Presiden Direktur VIVA, Anindya Novyan Bakrie mengungkapkan, sejalan dengan geliat revolusi digital di Indonesia, industri televisi FTA harus mampu mempertahankan bisnis secara berdampingan. Asalkan, televisi FTA bisa menyajikan konten menarik dan relevan yang dapat dinikmati diberbagai platform, sehingga menambah jangkauan pemirsa.
"Dapat saya pastikan bahwa VIVA tidak menutup mata dalam menghadapi tantangan-tantangan ini. Faktanya selama beberapa tahun terakhir, kami telah melakukan persiapan guna menyambut revolusi digital," ujar Anindya usai RUPS Tahunan di Bakrie Tower Kompleks Rasuna Epicentrum di Jakarta, Rabu 29 Mei 2019.
VIVA sendiri memiliki tiga media tumpuan utama, yaitu tvOne, ANTV dan VIVA.co.id.
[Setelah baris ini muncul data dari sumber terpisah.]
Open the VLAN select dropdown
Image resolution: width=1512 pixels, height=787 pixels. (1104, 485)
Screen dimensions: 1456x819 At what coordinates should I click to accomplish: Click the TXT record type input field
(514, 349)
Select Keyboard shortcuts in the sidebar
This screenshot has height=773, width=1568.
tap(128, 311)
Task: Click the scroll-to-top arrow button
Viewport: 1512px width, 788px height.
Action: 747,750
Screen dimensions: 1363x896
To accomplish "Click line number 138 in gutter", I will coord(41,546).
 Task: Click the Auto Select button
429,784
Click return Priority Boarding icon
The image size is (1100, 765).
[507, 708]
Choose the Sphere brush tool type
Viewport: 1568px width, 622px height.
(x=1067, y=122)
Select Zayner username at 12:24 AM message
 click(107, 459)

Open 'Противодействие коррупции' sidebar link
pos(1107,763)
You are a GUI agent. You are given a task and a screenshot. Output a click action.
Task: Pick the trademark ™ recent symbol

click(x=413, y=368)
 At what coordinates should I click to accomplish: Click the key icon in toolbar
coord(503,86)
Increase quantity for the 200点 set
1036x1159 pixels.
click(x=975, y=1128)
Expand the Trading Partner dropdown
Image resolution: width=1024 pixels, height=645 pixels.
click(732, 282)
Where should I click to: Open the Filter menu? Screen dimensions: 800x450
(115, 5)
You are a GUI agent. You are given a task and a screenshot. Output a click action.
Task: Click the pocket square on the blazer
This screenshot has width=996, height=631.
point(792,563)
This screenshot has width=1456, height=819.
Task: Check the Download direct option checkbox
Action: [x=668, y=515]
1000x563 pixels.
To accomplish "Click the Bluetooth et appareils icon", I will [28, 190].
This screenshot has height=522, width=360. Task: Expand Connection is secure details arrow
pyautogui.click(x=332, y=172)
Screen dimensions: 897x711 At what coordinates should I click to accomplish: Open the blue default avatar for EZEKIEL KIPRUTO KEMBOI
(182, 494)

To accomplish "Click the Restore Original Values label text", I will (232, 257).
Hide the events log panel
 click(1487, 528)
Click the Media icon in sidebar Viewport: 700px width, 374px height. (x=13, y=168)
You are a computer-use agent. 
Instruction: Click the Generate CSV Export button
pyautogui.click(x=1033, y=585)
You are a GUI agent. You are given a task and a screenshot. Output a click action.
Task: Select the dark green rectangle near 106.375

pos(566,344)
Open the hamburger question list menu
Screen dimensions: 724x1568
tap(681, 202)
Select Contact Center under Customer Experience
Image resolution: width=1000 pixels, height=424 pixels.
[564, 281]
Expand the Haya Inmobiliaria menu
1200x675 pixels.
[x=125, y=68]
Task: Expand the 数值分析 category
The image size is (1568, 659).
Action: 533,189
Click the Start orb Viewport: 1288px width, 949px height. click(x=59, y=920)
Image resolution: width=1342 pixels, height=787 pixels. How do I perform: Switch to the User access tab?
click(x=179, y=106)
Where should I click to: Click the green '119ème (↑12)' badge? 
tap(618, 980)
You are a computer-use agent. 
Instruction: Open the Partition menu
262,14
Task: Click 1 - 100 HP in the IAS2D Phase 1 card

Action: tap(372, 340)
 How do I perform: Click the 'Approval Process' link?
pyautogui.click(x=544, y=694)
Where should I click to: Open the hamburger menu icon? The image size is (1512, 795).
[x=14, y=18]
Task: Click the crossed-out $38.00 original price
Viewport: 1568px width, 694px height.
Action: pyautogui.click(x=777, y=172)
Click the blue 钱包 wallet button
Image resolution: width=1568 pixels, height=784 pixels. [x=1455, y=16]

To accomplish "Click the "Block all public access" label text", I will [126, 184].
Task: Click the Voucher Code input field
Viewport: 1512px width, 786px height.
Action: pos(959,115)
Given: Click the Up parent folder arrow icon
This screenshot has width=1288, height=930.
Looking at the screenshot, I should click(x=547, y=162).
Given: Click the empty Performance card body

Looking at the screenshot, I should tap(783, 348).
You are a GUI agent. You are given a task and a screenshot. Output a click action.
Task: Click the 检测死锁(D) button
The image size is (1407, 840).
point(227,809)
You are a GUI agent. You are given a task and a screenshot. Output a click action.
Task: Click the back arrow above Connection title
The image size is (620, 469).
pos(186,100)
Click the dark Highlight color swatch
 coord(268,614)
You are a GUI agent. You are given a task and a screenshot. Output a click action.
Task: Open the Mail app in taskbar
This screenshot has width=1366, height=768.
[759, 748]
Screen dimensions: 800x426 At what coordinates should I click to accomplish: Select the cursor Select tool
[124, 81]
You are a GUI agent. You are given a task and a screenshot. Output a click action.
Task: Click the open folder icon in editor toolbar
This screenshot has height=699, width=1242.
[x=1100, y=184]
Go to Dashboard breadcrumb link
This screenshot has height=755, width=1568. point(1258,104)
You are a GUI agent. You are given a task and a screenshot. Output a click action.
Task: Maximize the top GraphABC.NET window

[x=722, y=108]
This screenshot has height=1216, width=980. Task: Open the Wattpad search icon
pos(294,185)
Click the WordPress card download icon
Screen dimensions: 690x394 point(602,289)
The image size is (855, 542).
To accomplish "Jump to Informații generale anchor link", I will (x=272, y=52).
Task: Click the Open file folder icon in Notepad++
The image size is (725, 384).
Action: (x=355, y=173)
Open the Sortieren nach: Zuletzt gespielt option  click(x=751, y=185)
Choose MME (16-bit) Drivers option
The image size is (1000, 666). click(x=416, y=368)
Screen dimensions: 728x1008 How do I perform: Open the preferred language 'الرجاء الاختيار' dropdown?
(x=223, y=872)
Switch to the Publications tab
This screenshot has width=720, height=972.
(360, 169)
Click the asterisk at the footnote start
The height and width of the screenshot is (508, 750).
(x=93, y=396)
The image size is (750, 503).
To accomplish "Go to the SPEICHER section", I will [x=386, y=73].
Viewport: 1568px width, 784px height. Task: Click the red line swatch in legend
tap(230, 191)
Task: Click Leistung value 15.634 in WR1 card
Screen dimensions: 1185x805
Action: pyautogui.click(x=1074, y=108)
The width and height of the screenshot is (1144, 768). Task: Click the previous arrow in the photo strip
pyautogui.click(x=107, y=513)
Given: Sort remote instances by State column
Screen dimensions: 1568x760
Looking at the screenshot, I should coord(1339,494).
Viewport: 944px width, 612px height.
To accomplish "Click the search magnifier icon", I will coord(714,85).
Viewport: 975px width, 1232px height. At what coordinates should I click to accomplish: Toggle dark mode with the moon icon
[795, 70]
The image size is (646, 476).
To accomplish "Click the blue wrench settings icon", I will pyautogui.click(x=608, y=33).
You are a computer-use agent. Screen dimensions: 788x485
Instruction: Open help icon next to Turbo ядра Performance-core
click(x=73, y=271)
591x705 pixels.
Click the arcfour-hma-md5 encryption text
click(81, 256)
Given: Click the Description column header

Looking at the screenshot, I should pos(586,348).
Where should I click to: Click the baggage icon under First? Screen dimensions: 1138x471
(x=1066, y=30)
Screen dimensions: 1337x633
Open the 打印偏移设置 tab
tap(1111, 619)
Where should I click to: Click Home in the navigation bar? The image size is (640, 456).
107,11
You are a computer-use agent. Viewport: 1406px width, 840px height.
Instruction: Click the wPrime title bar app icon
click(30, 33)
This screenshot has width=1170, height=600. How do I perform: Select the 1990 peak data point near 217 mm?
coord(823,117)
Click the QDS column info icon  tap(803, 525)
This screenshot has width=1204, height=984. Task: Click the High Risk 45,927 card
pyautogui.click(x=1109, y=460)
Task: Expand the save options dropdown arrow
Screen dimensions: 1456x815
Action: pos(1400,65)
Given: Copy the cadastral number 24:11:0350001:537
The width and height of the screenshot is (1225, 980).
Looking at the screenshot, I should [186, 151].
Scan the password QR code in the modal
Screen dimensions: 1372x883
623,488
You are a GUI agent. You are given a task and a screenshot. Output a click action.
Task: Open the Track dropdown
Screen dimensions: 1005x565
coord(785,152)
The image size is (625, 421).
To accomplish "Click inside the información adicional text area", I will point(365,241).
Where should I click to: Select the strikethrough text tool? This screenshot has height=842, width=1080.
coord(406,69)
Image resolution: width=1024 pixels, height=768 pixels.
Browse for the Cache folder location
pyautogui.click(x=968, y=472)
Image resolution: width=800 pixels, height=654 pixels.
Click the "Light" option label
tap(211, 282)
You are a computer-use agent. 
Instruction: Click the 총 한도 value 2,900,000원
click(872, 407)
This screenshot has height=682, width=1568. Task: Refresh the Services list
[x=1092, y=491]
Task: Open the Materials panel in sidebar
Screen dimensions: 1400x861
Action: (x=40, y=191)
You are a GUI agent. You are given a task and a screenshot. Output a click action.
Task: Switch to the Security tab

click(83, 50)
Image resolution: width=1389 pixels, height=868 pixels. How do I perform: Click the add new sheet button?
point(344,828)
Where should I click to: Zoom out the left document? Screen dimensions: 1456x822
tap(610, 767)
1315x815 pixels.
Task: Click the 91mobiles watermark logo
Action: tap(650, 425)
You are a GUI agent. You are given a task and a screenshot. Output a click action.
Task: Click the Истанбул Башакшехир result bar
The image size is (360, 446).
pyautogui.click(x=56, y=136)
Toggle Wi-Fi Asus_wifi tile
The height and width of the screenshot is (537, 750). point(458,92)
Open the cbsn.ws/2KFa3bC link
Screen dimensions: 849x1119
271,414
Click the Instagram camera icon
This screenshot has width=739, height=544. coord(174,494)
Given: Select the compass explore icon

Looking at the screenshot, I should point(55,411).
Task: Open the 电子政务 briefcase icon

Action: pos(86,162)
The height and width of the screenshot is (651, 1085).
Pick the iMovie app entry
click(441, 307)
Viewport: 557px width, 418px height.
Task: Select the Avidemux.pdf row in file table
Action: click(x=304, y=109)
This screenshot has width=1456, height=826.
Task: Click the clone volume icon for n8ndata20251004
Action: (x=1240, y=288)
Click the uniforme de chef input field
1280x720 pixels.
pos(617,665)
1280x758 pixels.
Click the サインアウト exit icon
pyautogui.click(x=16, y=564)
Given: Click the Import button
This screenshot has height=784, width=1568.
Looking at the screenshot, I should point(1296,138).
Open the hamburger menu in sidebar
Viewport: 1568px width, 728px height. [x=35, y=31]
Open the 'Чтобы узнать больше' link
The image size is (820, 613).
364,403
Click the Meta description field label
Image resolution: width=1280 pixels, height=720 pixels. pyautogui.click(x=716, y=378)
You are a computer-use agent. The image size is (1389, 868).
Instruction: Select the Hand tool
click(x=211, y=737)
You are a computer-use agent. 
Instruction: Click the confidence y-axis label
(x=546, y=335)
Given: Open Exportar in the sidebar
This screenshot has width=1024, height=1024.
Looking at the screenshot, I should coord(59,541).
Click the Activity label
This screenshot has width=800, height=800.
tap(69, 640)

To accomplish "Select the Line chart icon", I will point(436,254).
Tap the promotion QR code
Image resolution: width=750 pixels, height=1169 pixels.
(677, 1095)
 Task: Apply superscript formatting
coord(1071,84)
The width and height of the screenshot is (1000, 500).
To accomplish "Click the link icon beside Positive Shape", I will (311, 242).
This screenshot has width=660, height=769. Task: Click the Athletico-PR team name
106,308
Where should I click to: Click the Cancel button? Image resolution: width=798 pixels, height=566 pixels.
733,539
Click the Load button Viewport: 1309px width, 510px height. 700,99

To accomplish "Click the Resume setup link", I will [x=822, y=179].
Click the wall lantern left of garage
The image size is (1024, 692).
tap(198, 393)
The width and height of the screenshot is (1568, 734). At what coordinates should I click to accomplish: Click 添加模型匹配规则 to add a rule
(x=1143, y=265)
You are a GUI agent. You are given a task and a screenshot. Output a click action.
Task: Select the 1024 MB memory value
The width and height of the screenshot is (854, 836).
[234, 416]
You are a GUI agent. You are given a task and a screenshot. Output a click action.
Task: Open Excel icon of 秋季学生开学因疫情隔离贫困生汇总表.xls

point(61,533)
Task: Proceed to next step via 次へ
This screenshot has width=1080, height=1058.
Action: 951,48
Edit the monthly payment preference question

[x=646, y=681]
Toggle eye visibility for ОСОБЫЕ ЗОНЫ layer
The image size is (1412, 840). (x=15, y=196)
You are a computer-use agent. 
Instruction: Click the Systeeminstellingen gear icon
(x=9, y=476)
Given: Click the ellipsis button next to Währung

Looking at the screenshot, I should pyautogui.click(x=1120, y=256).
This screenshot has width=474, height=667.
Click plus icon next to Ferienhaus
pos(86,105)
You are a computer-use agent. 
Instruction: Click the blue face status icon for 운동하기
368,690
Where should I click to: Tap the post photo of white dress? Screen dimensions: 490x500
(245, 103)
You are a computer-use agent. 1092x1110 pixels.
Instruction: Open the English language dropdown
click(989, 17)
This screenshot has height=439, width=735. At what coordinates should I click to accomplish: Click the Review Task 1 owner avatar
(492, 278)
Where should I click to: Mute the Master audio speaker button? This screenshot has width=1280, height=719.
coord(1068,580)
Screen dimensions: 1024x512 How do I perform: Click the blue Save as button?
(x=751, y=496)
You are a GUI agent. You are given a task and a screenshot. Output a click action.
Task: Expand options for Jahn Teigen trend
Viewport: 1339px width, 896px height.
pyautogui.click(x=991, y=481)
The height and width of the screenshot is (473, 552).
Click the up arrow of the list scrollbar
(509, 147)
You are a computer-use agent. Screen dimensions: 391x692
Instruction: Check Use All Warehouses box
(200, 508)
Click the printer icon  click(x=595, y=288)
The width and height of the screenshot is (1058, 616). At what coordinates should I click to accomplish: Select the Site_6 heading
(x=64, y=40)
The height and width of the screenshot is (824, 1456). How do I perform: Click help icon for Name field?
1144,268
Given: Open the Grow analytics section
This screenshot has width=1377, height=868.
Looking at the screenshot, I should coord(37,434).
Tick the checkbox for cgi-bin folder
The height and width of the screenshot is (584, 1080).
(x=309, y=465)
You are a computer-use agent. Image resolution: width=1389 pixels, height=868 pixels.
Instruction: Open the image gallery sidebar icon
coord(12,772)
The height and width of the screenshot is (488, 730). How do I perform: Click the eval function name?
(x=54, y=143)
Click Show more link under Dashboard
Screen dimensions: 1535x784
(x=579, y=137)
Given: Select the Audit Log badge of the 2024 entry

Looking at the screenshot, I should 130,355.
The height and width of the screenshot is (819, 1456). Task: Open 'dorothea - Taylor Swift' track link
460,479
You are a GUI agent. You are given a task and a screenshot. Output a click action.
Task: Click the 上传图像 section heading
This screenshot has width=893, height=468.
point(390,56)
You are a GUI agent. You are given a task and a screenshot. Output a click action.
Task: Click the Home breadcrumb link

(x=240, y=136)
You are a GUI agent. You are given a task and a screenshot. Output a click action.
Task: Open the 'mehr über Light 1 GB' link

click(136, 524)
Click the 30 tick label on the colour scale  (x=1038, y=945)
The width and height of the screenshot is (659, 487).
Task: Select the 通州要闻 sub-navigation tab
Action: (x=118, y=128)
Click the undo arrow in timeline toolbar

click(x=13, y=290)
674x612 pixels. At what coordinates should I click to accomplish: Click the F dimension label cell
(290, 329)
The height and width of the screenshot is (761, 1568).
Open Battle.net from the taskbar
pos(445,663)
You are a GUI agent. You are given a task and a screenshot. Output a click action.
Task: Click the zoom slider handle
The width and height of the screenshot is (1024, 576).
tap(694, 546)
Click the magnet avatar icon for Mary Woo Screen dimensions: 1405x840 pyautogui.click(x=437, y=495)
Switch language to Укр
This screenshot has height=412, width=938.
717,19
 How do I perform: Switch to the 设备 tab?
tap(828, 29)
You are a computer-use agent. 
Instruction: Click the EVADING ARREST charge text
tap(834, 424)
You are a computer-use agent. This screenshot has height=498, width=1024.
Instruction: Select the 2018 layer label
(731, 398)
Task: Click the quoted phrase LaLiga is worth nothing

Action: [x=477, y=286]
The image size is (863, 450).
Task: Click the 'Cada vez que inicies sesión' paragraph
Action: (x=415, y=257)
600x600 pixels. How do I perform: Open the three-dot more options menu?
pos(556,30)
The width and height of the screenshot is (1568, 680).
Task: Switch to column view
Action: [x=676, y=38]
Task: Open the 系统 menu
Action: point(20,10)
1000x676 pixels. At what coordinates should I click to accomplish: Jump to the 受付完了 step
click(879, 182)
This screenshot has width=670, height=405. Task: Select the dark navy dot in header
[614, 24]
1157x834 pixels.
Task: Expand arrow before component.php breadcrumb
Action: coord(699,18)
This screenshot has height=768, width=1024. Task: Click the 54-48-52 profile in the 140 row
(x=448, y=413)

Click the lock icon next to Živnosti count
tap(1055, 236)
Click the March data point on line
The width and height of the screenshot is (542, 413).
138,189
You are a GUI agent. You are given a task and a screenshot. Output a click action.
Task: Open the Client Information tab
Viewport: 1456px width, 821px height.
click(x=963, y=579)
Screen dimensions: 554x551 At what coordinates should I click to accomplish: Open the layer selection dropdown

Untuk ANTV, Selama 2018, telah berhasil mempertahankan peringkat sebagai stasiun televisi tier-1 FTA dengan pencapaian rata-rata pangsa pemirsa sebesar 13,6 persen.
Keberhasilan ini ditopang oleh perpaduan konten lokal dan asing seperti program Jodoh Wasiat Bapak, Menembus Mata Bathin, Masjid Tak Dirindukan, Pesbuker, Dev & Sona, Chandra Nandini, Marsha and The Bear hingga program news and sport Jejak Kriminal.
“ANTV mampu merespons secara cepat kondisi tersebut, sehingga ANTV dapat mencapai TV share sebesar 13,6 persen untuk 2018, yang mendukung statusnya sebagai stasiun tier-1 selama lima tahun berturut-turut,” ujar Anindya.
Sedangkan tvOne, memberikan kontribusi positif tetap mengungguli pesaing dengan capaian TV share yang cukup jauh di atas pesaing, yakni sebesar 3,4 untuk pemirsa TV berita, serta peringkat #1 di slot berita prime time dan program olahraga andalannya.